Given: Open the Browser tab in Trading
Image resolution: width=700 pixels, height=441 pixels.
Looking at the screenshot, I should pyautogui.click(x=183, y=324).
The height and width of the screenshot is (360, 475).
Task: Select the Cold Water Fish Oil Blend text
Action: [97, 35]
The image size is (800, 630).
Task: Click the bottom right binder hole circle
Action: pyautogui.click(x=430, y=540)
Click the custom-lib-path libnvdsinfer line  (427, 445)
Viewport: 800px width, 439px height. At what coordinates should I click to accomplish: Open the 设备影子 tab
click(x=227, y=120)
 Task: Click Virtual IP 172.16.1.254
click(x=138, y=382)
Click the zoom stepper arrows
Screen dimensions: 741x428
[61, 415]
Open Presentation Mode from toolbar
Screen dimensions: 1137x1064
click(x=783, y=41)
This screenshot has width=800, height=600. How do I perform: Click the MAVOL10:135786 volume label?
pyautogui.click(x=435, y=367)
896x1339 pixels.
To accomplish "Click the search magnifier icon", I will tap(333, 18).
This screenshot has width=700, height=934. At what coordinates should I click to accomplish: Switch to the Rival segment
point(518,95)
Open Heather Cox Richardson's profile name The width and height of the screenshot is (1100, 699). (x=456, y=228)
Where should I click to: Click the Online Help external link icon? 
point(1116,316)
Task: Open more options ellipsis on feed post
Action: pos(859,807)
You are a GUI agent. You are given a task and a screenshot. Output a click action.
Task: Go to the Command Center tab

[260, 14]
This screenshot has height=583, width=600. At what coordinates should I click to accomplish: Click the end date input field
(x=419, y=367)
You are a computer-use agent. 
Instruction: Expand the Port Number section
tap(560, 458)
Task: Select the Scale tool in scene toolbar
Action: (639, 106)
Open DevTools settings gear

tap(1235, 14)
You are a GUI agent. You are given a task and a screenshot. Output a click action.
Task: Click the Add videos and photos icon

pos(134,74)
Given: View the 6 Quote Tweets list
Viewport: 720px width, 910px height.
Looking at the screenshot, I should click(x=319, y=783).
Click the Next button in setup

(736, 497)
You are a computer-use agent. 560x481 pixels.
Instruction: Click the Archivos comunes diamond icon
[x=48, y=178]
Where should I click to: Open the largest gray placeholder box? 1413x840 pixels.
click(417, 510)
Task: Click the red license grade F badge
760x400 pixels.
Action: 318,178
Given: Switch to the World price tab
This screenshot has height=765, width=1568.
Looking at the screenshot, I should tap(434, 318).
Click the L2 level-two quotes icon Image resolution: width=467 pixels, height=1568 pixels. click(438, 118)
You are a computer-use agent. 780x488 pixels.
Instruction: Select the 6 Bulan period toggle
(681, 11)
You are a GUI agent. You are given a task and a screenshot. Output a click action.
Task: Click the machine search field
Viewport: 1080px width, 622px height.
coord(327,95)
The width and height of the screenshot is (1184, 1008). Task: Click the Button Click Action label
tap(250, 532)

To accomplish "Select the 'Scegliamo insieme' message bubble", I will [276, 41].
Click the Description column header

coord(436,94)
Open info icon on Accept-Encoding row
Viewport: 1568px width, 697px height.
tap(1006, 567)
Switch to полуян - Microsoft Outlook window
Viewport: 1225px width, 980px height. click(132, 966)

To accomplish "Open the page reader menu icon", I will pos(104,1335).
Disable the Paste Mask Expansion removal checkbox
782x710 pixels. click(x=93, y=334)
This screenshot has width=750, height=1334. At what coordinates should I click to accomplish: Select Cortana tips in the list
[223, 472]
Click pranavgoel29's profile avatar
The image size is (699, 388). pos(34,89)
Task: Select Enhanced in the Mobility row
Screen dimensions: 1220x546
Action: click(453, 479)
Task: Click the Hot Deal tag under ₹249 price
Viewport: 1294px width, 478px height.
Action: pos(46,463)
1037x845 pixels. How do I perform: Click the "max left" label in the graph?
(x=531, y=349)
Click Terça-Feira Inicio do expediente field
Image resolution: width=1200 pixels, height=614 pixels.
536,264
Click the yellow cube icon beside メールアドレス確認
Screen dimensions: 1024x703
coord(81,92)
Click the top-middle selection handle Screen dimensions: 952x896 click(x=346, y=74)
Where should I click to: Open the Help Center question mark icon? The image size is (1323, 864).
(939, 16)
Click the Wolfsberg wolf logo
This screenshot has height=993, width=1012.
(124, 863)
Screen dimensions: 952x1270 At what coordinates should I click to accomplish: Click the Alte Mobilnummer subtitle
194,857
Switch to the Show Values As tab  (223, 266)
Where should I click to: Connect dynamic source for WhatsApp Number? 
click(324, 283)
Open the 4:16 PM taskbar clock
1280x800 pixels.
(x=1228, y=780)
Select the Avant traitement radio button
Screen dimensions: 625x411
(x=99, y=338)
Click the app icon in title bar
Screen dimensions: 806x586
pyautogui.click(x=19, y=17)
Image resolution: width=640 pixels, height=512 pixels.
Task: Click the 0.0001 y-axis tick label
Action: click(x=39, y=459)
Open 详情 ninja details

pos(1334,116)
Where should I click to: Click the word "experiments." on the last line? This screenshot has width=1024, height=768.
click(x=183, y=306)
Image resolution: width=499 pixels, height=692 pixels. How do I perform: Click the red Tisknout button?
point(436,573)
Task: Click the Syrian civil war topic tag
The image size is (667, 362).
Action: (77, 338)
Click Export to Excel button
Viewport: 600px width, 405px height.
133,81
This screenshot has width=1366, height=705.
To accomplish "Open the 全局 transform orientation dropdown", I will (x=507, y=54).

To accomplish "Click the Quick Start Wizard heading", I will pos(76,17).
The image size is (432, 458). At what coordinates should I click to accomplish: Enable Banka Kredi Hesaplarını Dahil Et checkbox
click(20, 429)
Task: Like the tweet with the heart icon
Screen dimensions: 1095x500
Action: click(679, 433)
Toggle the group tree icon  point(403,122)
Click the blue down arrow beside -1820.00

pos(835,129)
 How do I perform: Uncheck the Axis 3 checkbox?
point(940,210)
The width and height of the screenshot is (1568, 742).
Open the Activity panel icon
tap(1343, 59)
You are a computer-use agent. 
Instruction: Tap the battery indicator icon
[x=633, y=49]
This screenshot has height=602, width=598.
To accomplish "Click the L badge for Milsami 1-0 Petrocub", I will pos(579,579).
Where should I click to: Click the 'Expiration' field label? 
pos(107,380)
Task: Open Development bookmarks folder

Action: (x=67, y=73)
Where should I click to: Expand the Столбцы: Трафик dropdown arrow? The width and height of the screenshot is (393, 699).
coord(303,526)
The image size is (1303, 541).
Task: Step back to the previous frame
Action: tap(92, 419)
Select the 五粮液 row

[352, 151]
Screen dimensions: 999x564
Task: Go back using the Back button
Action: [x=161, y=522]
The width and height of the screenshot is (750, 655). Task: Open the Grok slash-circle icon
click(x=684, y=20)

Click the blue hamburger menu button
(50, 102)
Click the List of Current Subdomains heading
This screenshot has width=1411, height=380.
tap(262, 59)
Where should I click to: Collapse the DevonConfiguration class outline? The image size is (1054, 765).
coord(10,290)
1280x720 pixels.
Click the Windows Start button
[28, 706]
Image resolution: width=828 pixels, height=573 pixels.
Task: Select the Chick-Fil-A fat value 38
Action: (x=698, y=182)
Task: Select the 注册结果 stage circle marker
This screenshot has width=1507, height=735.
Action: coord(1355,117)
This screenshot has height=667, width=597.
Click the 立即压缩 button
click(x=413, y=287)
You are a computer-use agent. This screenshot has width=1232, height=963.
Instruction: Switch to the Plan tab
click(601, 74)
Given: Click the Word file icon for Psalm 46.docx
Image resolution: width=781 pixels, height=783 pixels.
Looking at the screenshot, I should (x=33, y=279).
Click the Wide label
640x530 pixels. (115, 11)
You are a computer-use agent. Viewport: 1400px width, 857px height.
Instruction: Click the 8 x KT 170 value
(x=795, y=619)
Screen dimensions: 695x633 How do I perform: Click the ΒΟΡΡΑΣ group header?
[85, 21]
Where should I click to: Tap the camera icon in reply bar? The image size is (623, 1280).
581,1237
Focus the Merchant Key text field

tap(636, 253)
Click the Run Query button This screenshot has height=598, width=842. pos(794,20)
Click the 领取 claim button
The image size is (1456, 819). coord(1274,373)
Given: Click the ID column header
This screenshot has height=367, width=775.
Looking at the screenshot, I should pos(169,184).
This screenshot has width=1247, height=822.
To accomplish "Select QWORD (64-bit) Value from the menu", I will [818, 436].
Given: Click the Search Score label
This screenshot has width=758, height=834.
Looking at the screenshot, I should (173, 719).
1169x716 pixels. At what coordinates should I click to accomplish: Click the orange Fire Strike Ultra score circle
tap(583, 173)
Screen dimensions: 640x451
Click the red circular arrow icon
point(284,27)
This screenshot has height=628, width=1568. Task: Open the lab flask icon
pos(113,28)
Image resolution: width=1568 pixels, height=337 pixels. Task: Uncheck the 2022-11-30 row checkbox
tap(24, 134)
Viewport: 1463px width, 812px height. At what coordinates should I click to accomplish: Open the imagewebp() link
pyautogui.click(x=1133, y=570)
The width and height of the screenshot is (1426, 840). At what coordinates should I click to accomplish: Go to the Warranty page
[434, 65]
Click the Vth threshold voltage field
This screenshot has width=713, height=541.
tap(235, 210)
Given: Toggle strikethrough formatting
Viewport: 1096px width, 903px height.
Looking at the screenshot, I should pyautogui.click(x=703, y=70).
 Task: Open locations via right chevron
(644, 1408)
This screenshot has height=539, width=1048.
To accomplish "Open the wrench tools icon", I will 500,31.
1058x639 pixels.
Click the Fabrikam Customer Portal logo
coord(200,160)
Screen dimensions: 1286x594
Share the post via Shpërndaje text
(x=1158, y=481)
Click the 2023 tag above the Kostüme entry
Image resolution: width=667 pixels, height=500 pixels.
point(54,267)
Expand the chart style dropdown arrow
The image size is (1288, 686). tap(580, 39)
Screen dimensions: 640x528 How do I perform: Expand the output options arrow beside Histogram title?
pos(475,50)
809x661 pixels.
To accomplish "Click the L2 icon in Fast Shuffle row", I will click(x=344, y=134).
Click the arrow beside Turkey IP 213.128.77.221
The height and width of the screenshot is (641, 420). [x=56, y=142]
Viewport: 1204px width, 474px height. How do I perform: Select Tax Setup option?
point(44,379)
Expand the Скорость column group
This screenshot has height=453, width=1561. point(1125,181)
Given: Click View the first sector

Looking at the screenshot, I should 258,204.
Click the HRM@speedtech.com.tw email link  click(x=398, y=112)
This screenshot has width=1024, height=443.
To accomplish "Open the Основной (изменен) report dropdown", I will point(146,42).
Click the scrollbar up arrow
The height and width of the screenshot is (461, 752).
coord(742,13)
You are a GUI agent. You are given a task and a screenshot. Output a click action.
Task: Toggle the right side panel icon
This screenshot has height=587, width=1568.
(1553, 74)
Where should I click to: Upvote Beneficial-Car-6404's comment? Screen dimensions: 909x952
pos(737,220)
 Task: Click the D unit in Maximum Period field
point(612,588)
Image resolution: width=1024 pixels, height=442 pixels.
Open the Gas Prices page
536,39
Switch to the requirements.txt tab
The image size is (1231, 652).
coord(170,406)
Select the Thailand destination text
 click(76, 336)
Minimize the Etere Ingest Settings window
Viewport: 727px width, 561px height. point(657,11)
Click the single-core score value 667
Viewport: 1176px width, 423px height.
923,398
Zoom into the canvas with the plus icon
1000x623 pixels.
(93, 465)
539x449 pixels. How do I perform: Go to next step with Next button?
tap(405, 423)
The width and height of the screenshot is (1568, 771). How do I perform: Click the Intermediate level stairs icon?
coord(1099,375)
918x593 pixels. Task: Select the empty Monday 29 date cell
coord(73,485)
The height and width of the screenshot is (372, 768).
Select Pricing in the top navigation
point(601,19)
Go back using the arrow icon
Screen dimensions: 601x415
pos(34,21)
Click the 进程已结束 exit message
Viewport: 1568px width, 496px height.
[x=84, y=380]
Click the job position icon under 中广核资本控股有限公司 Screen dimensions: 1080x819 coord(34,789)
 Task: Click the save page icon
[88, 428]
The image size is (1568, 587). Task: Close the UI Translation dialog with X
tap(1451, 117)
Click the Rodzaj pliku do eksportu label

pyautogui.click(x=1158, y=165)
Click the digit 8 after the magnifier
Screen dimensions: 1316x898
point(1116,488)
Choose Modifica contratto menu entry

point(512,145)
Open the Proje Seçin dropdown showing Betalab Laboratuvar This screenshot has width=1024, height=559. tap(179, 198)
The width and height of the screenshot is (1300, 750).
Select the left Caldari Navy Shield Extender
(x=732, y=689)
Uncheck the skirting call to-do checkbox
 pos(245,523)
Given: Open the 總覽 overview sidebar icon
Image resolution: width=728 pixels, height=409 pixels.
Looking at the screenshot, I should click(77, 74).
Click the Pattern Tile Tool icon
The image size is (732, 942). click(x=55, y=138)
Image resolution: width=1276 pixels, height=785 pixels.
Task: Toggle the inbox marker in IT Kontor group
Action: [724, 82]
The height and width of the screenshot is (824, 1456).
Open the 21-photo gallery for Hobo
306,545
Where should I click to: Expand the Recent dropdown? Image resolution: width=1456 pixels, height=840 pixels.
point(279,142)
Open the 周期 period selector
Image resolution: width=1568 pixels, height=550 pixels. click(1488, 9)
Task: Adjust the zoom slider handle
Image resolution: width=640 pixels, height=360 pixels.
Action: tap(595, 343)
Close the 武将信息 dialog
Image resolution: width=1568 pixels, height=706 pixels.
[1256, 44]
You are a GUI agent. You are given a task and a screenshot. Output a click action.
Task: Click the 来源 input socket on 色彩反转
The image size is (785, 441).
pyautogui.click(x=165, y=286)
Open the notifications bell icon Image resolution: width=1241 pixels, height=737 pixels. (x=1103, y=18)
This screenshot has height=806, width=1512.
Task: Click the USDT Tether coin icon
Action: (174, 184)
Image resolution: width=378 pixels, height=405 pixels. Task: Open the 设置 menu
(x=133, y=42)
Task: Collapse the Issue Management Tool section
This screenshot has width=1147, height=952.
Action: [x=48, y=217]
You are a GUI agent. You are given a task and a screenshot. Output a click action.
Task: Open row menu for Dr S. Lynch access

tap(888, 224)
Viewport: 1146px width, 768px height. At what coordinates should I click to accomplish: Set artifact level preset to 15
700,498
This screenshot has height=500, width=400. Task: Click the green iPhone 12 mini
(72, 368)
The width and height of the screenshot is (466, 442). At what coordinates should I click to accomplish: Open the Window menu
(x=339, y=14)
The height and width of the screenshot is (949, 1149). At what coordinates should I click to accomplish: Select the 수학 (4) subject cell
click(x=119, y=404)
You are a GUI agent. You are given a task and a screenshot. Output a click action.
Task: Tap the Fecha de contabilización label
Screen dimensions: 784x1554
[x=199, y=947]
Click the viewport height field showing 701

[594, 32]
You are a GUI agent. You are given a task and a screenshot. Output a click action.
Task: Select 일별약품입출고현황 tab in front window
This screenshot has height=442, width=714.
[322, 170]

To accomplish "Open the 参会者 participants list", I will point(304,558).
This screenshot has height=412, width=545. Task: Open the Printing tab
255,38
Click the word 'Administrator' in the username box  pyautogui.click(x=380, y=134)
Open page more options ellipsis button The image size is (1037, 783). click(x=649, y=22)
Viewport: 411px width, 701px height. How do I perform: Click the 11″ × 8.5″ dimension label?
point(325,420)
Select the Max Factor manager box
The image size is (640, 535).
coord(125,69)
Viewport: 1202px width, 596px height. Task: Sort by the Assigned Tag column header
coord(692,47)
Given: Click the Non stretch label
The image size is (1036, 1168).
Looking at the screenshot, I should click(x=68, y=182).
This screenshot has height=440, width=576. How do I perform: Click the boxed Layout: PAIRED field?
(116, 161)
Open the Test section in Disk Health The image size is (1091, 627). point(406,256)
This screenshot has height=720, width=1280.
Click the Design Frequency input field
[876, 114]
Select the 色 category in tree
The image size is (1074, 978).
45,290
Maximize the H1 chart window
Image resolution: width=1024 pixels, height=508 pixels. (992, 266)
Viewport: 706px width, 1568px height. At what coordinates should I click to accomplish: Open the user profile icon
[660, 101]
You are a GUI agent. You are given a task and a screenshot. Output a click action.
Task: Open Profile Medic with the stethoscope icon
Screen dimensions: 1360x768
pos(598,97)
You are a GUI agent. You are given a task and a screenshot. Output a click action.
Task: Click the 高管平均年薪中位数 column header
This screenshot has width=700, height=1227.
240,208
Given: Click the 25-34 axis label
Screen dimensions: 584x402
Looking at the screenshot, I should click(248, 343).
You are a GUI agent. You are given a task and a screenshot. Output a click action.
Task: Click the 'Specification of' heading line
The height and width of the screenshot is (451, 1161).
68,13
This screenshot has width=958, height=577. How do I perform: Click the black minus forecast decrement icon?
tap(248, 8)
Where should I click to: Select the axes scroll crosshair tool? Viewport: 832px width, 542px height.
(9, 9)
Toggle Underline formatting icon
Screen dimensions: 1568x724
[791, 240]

__PROMPT__: Pick out and copy the lines of the entries that hold the string "badge".

__YOUR RESPONSE__:
Task: Click the red license grade F badge
To accomplish "Click the L badge for Milsami 1-0 Petrocub", I will pos(579,579).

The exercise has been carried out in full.